In one example, the control structure for the antenna system has 2 main components: the controller, which includes drive electronics for the antenna system, is below the wave scattering structure, while the matrix drive switching array is interspersed throughout the radiating RF array in such a way as to not interfere with the radiation. In one example, the drive electronics for the antenna system comprise commercial off-the-shelf LCD controls used in commercial television appliances that adjust the bias voltage for each scattering element by adjusting the amplitude of an AC bias signal to that element.
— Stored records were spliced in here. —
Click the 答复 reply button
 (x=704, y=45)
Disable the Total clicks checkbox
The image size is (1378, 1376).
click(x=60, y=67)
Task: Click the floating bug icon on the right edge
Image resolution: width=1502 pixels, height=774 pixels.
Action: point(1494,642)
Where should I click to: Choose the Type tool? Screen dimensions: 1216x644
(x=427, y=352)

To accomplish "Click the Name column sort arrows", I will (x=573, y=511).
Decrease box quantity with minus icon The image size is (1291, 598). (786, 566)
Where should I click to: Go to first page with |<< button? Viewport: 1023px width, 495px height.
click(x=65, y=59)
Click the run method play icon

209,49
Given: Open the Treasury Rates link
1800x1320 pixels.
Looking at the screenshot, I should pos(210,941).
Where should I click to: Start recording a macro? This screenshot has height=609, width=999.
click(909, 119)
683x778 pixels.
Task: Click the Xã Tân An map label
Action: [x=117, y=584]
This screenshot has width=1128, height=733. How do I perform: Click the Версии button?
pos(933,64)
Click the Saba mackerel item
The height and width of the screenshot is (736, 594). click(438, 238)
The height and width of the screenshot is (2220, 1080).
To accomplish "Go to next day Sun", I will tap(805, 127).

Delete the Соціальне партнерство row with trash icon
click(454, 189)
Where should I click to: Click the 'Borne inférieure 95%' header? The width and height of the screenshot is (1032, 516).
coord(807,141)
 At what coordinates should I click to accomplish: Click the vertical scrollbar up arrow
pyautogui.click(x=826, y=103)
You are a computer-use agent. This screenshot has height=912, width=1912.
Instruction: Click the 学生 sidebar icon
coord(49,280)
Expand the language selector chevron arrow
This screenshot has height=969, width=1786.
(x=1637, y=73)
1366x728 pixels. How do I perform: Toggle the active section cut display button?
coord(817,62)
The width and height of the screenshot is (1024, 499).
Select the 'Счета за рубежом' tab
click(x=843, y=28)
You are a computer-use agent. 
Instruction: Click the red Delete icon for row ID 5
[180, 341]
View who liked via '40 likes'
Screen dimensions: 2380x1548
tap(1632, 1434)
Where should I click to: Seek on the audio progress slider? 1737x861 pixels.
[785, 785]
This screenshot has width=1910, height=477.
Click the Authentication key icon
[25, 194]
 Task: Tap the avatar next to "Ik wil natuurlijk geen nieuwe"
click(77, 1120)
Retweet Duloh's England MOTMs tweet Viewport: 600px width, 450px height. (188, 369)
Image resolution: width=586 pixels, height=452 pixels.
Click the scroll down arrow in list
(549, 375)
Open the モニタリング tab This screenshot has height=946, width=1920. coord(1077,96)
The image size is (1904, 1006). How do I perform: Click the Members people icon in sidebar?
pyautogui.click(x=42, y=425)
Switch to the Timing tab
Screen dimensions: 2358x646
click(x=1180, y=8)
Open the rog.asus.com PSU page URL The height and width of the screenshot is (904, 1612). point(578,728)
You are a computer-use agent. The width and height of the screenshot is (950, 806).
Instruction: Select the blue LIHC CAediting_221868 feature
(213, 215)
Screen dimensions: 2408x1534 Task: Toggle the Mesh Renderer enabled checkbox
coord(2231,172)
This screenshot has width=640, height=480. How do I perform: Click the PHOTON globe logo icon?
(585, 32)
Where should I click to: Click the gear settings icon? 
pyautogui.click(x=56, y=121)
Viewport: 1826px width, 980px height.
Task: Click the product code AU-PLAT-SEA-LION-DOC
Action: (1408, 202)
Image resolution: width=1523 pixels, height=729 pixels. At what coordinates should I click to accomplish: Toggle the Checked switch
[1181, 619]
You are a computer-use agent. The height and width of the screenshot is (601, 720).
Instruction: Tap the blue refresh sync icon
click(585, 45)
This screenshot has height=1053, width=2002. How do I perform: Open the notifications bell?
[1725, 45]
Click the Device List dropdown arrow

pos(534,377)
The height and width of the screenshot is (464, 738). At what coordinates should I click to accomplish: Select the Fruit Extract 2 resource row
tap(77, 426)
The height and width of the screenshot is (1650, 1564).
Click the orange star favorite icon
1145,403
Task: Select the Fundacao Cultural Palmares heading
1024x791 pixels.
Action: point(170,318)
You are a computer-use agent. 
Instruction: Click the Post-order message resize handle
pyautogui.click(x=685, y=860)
In one example, the controller also contains a microprocessor executing software. The control structure may also incorporate sensors (e.g., a GPS receiver, a three-axis compass, a 3-axis accelerometer, 3-axis gyro, 3-axis magnetometer, etc.) to provide location and orientation information to the processor. The location and orientation information may be provided to the processor by other systems in the earth station and/or may not be part of the antenna system.
More specifically, the controller controls which elements are turned off and which elements are turned on and at which phase and amplitude level at the frequency of operation. The elements are selectively detuned for frequency operation by voltage application.
For transmission, a controller supplies an array of voltage signals to the RF patches to create a modulation, or control pattern. The control pattern causes the elements to be turned to different states. In one example, multistate control is used in which various elements are turned on and off to varying levels, further approximating a sinusoidal control pattern, as opposed to a square wave (i.e., a sinusoid gray shade modulation pattern). In one example, some elements radiate more strongly than others, rather than some elements radiate and some do not. Variable radiation is achieved by applying specific voltage levels, which adjusts the liquid crystal permittivity to varying amounts, thereby detuning elements variably and causing some elements to radiate more than others.
The generation of a focused beam by the metamaterial array of elements can be explained by the phenomenon of constructive and destructive interference. Individual electromagnetic waves sum up (constructive interference) if they have the same phase when they meet in free space and waves cancel each other (destructive interference) if they are in opposite phase when they meet in free space. If the slots in a slotted antenna are positioned so that each successive slot is positioned at a different distance from the excitation point of the guided wave, the scattered wave from that element will have a different phase than the scattered wave of the previous slot. If the slots are spaced one quarter of a guided wavelength apart, each slot will scatter a wave with a one fourth phase delay from the previous slot.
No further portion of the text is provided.